U.K.'s Lesbian Ambassador to Ukraine: 'Used to the Double Take'

Judith Gough

For a lesbian ambassador who’s served in homophobic countries, the major problems have not come from the host countries but from other diplomats, says the U.K.’s Judith Gough in a new interview with BuzzFeed.

“I’ve had some quite biting comments” from diplomats representing other countries, said Gough, 43, who became the British ambassador to Ukraine last year and previously served in South Korea and the former Soviet republic of Georgia. Those comments, she told BuzzFeed, include “Somebody like you shouldn’t be posted in a country like this” and “You shouldn’t be doing the job you’re doing.”

“There is a level of difficulty sometimes in dealing with other countries where they do not have the same approach to LGBT issues as we do,” she continued. “But then I’ve also had comments that ‘as an ambassador really you should be at home with your children, and not being a full-time ambassador.’”

She responds, she told BuzzFeed, with “a couple of things. One is: I’m here because I’m good at my job and I have the right expertise, and the second is: I represent the U.K. and we are a diverse country based on a certain set of values. I therefore reflect that country.”

Representatives of her host countries have generally been courteous, she said, even in Ukraine — where antigay protesters shut down an LGBT event Saturday (Gough’s interview took place prior to the incident).

“You get used to the double take,” she said. “But I get that for a couple of reasons. One is because often when I’m introduced to people they think I am the ambassador’s wife. So I get the double take. I’ve had said to me, ‘Oh, but you’re young and female, you can’t be the ambassador.’ And then if you introduce a female partner, yes, you get another double take. But on the whole in those situations people are polite.”

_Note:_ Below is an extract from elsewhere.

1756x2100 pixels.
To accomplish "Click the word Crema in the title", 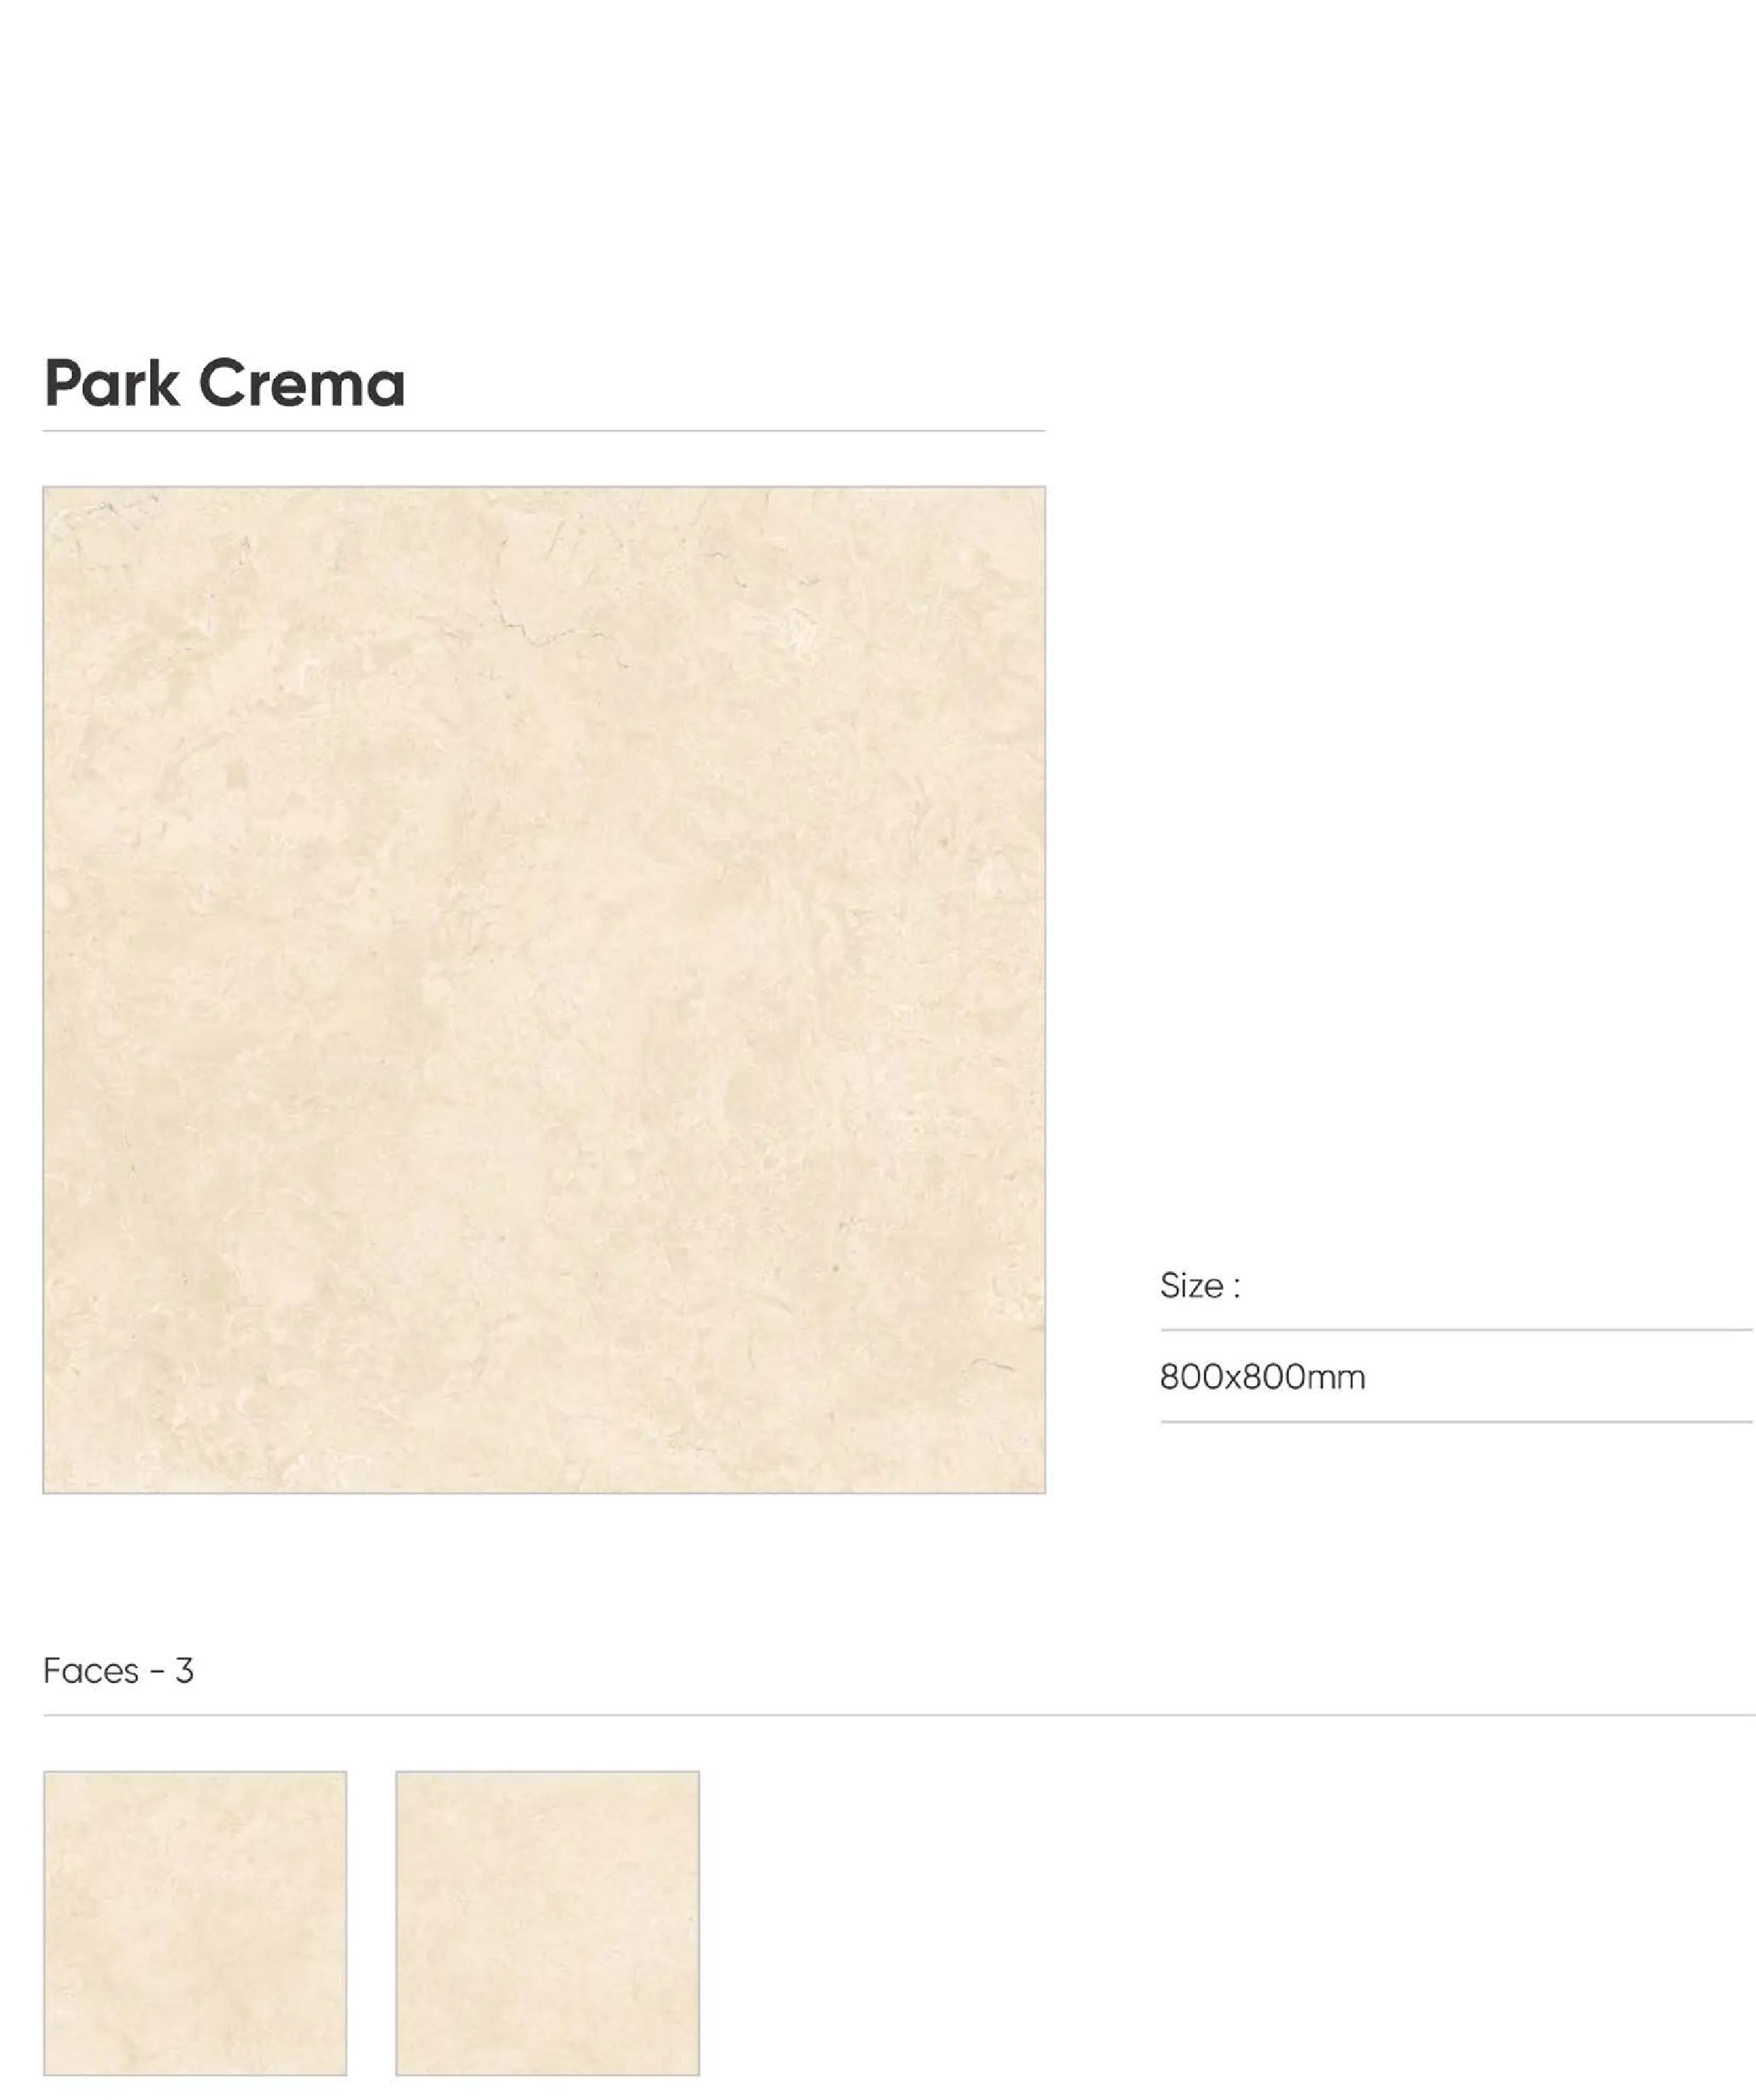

Gough and her civil partner, engineer Julia Kleiousi, have two children, aged 3 and 11. The ambassador told BuzzFeed she’s had nothing but support from the U.K. Foreign Office, which she has served since 2001, just 10 years after it opened diplomatic posts to LGBT people, once considered a security risk. “I can genuinely say that within the Foreign Office I have never experienced discrimination or harassment on the grounds of sexuality,” she said.